→ **WORK REQUEST**
Your result should be the lines holding the word "Toggle", copied from the entries below.

(Collected data)
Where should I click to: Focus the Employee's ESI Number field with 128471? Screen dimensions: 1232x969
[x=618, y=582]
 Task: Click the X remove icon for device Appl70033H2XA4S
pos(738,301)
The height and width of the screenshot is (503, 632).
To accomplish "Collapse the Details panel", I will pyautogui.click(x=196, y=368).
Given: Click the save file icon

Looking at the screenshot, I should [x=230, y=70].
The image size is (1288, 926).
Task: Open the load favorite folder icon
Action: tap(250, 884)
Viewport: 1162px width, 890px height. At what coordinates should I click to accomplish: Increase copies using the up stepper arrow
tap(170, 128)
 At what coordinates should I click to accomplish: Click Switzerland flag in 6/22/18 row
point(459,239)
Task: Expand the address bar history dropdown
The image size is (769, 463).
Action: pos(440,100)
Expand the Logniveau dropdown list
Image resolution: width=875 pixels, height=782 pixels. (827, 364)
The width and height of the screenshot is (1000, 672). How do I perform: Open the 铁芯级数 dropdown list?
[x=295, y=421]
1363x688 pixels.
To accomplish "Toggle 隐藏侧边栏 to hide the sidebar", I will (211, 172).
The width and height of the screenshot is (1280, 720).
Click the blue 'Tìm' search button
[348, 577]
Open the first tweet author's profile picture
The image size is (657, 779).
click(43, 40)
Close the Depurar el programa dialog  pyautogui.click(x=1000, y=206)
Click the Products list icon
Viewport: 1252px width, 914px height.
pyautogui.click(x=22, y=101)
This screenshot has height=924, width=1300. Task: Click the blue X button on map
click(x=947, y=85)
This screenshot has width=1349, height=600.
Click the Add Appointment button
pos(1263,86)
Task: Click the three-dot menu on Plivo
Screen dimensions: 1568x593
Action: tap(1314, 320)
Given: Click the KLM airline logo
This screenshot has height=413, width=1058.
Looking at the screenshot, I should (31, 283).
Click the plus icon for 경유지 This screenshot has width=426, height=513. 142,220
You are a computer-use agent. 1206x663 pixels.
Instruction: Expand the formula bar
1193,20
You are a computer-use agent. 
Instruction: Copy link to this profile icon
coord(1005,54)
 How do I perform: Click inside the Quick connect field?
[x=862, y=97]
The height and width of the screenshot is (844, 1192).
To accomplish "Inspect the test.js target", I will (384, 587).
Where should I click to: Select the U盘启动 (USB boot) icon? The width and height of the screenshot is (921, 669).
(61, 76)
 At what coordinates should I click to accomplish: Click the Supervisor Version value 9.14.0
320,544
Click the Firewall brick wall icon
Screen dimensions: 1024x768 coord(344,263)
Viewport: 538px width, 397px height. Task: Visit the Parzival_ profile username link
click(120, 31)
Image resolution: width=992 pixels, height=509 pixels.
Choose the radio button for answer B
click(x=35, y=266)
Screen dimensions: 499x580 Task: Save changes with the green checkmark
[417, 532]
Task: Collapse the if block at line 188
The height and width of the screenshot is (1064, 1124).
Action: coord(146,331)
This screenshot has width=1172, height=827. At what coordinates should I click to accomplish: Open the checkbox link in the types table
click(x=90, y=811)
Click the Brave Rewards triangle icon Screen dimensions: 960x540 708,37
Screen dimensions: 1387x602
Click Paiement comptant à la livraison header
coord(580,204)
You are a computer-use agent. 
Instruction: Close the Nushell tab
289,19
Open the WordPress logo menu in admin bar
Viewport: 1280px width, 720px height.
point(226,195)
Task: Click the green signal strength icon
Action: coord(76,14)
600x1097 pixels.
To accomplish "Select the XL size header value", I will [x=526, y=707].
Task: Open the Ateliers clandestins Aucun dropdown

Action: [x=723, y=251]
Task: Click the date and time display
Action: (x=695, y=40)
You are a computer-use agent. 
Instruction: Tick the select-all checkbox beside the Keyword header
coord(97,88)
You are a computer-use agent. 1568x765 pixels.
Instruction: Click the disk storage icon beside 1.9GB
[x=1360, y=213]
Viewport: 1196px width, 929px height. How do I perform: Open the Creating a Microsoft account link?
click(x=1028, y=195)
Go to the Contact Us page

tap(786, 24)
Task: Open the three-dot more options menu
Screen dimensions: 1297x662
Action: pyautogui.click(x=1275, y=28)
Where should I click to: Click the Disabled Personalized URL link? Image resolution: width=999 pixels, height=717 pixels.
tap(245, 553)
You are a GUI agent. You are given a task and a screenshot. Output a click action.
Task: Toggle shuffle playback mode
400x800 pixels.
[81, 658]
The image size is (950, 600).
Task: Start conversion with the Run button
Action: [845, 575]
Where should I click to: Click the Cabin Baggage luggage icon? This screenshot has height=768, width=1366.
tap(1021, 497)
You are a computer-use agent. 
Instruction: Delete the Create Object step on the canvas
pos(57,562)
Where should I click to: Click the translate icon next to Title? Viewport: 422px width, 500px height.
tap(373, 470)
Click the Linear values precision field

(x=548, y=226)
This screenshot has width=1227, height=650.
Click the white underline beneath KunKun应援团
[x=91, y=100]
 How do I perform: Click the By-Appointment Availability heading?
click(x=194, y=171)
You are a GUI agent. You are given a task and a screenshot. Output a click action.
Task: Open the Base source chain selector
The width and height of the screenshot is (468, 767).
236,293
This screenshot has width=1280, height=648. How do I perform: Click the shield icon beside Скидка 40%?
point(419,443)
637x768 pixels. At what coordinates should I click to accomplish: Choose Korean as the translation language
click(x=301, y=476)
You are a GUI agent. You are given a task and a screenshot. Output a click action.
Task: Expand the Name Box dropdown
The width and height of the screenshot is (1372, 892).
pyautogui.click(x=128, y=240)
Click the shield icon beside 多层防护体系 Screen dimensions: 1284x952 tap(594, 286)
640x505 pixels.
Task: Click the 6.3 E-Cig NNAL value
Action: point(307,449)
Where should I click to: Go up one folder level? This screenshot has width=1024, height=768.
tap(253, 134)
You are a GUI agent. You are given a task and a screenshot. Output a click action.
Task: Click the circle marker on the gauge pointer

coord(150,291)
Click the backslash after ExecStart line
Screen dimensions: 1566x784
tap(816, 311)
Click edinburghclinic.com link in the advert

→ **ANSWER FOR THE TASK**
To accomplish "Toggle 隐藏侧边栏 to hide the sidebar", I will (211, 172).
Task: Toggle shuffle playback mode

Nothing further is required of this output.